Last week I recapped my experiences in second-year Greek. This week, I want to provide some tips for getting through the “hardest undergraduate class” the humanities has to offer. Second-year Greek is a bit different than first-year: I found that some of my old study tricks no longer worked, whereas new ones were required to adapt to the relentless onslaught of new material. Intermediate Greek is way more challenging than the beginner level, but it’s totally conquerable with a bit of strategy and discipline.

I offer the following tips so that you can forge ahead fearlessly! Please keep in mind, I am not an educational expert—these suggestions are merely what I found works best for me. You may find that you learn differently, and therefore require a different approach. Fair enough. But for those who have no idea where to begin, here’s my advice…

1. Age Ain’t Nothing But a Number

Common sense says that adults really aren’t suited for learning languages. I’m here to say that’s not true. I am 38*. By all rights, my feeble brain should only be able to focus on things that involve Angela Lansbury. After all, how can I learn a language when I am busy eating prunes?

Obviously, this theory is hogwash. Really. New research into the plasticity of the brain suggests we can learn new things well into old age. Even languages. Studies have shown that not only can adults learn new languages, in many ways they even have an advantage over their younger counterparts.

So, no excuses! And hey, you can reward yourself with a little Matlock after studying. Win-win.

2. Summer

I spent a lot of time prepping for the upcoming year by familiarizing myself with new material and making vocab cards…for a book we stopped using. Waste of time.
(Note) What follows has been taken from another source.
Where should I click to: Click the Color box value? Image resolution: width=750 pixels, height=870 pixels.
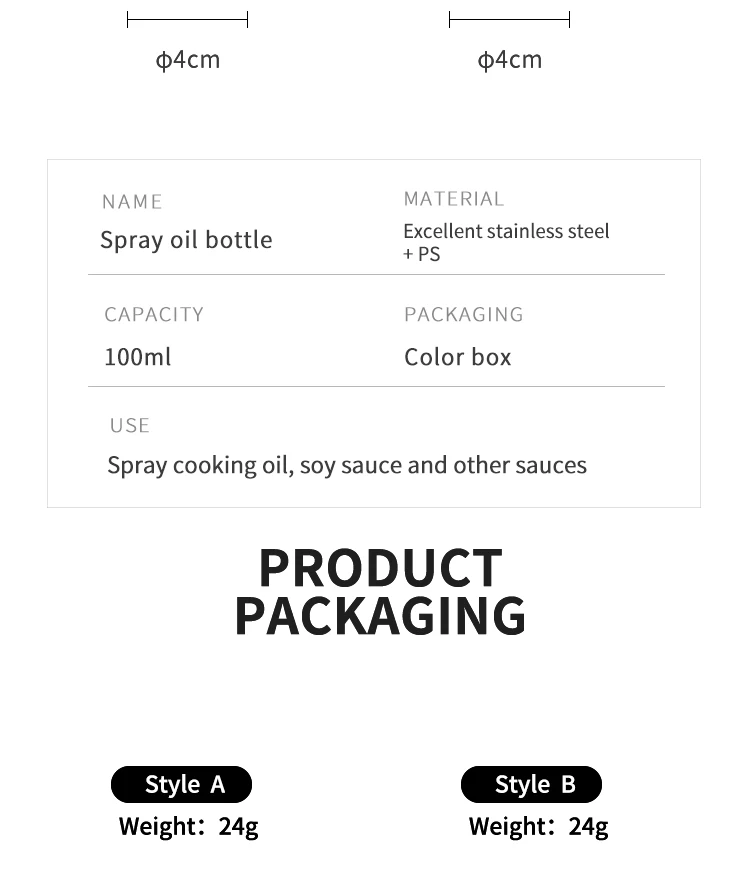tap(457, 357)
I had to start all over from scratch for the new term.

Bottom line: I should have been reviewing. If I had to do it over, I would have focused more on locking down the basics and translation.

3. Study Time

Last year, I studied Greek a minimum of 1.5 hours per day, often two hours Also, I always spent extra time on the weekends. This year, I made sure to do a mandatory 1 hour per day, with extra when time allowed. This, however, is a rough estimate. Some days I only did 30 minutes, and others five hours—hey it all balances out, right?

No it doesn’t.

I found that not concentrating my study time had a negative effect on my ability to learn and retain the material. One hour was simply not enough in an environment where everything seemed brand new. I wish I upped my study discipline from the get-go. Especially when, towards the end of the year, I was putting in 3 hours per day just to keep up.

Study Guides

3. Do it in the Morning!

I try my best to study Greek first thing in the morning. One, my brain hasn’t fully woken up, so it gets hit with a blast of alphabet soup and is forced to figure things out right off the bat. Two, Greek isn’t competing with a lot of other crap for valuable brain power. Three: It’s easy to push off studying the more the day wears on. Getting everything done right away helps to avoid the “I’ll study after work” (or dinner, or whatever) that can be the downfall of many a good intention.

3. Flash cards

Last year, I was a flash card maniac. I maintained this method until the middle of the year, when I became overwhelmed by having to learn three chapters of vocab per week. Looking to minimize some time-consuming prep-work, I dropped the flash cards and turned to the vocab lists in the book.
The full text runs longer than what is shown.